Bios does not support boot from cd

Robert P. J. Day rpjday at mindspring.com
Thu Nov 25 11:17:11 UTC 2004


On Thu, 25 Nov 2004, Sander Hartveld wrote:

> Paul Howarth,
>
> Thanks for your reply, I wil try this tonight!
>
> Cheers, Sander
>
> -----Original Message-----
> From: fedora-list-bounces at redhat.com [mailto:fedora-list-bounces at redhat.com]
> On Behalf Of
> Sent: donderdag 25 november 2004 11:23
> To: For users of Fedora Core releases
> Subject: [inbox] Re: Bios does not support boot from cd
>
> Sander Hartveld wrote:
> > Hi Folks,
> >     I have a old pentium 133 Mhz with 80MB Ram wich does not support
> > boot from
> >     cdrom. I do have a floppy drive  , a non bootable CD-rom drive and
> > 2 GB hard
> >     drive. How to start my installation now?
> >     I do have redhat 9 installed.
>
> Take the initrd.img and vmlinuz files from the images/pxeboot directory of
> your install media and copy them to /boot of your Red Hat 9 installation.
>
> If you have no separate /boot partition, add the following entry to your
> /etc/grub.conf:
>
> title Fedora Core Install/Upgrade
>          root (hd0,0) <- use the same value here as for your existing
> entries
>          kernel /boot/vmlinuz ramdisk_size=8192
>          initrd /boot/initrd.img
>
> If you have a separate /boot partition, add the following entry to your
> /etc/grub.conf:
>
> title Fedora Core Install/Upgrade
>          root (hd0,0) <- use the same value here as for your existing
> entries
>          kernel /vmlinuz ramdisk_size=8192
>          initrd /initrd.img
>
> Then, reboot and you should be able to boot into the installer.

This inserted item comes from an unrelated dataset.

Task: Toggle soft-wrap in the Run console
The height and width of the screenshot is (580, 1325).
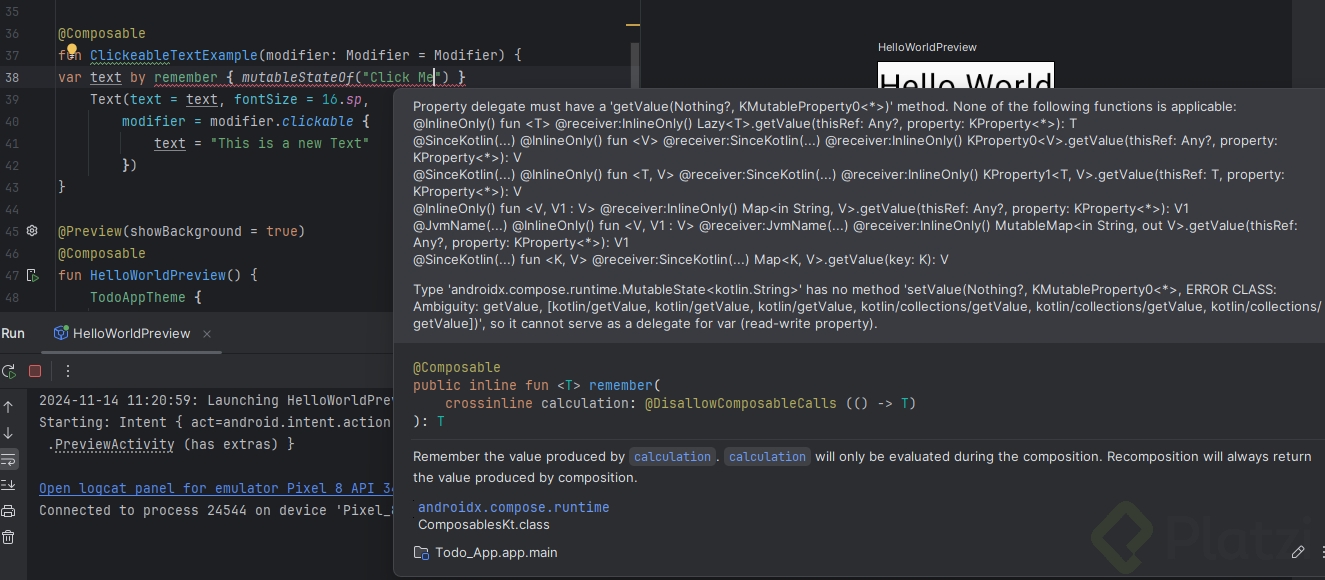Action: pyautogui.click(x=9, y=459)
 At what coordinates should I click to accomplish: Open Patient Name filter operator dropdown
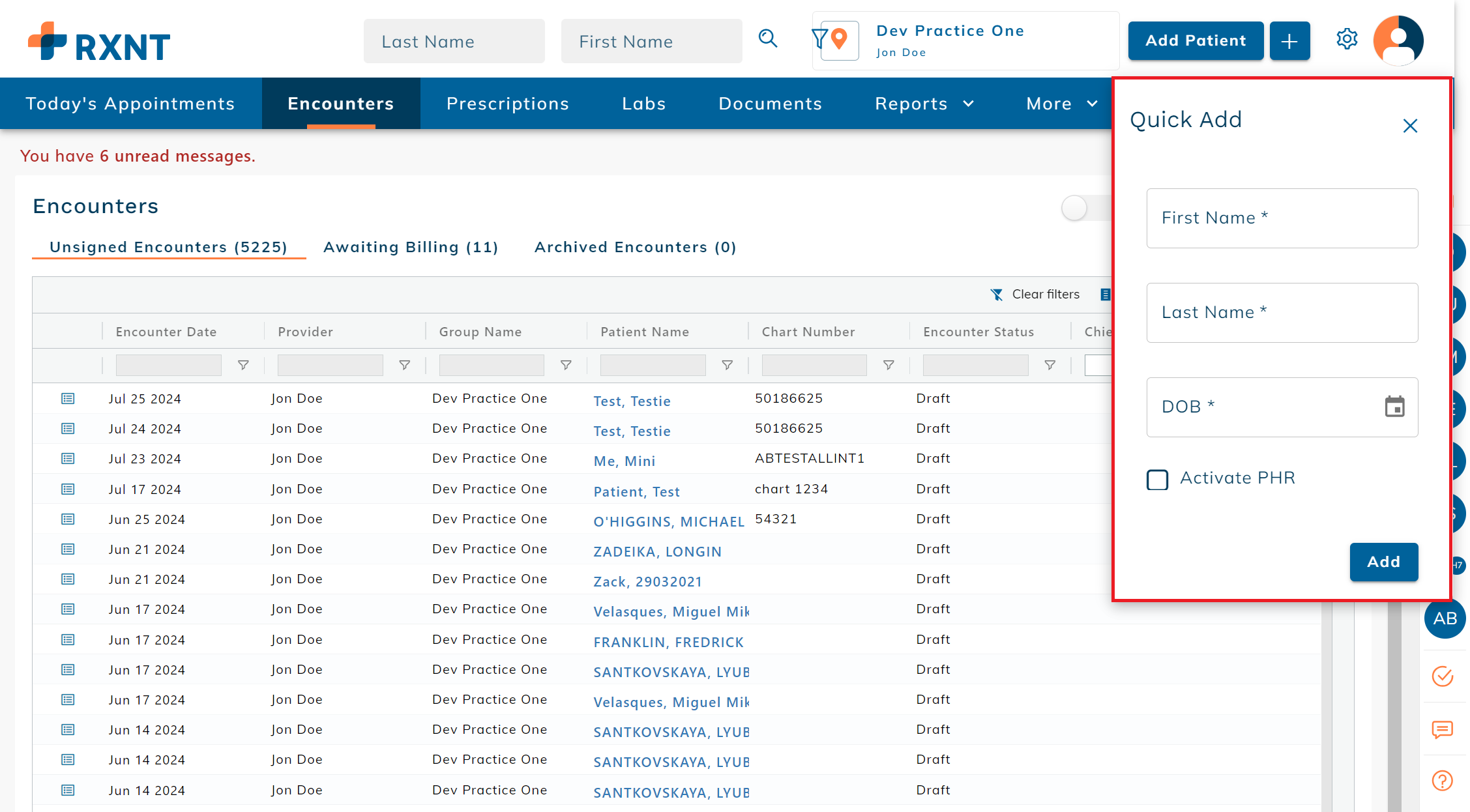(727, 366)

since i just asked about this sort of thing yesterday, i figure i'd
throw in my $0.03 Cdn.  rather than copy the pxeboot-related files
"vmlinuz" and "initrd.img" directly into /boot, where they have a
tendency to get lost amidst all of the rest of the files there
(and might overwrite existing files of the same name), you'd be safer
creating a /boot/pxeboot directory and copying them *there*, then set
your grub.conf file to refer to the files in that subdirectory.

yes, it's probably overkill, but no, you can never be too paranoid.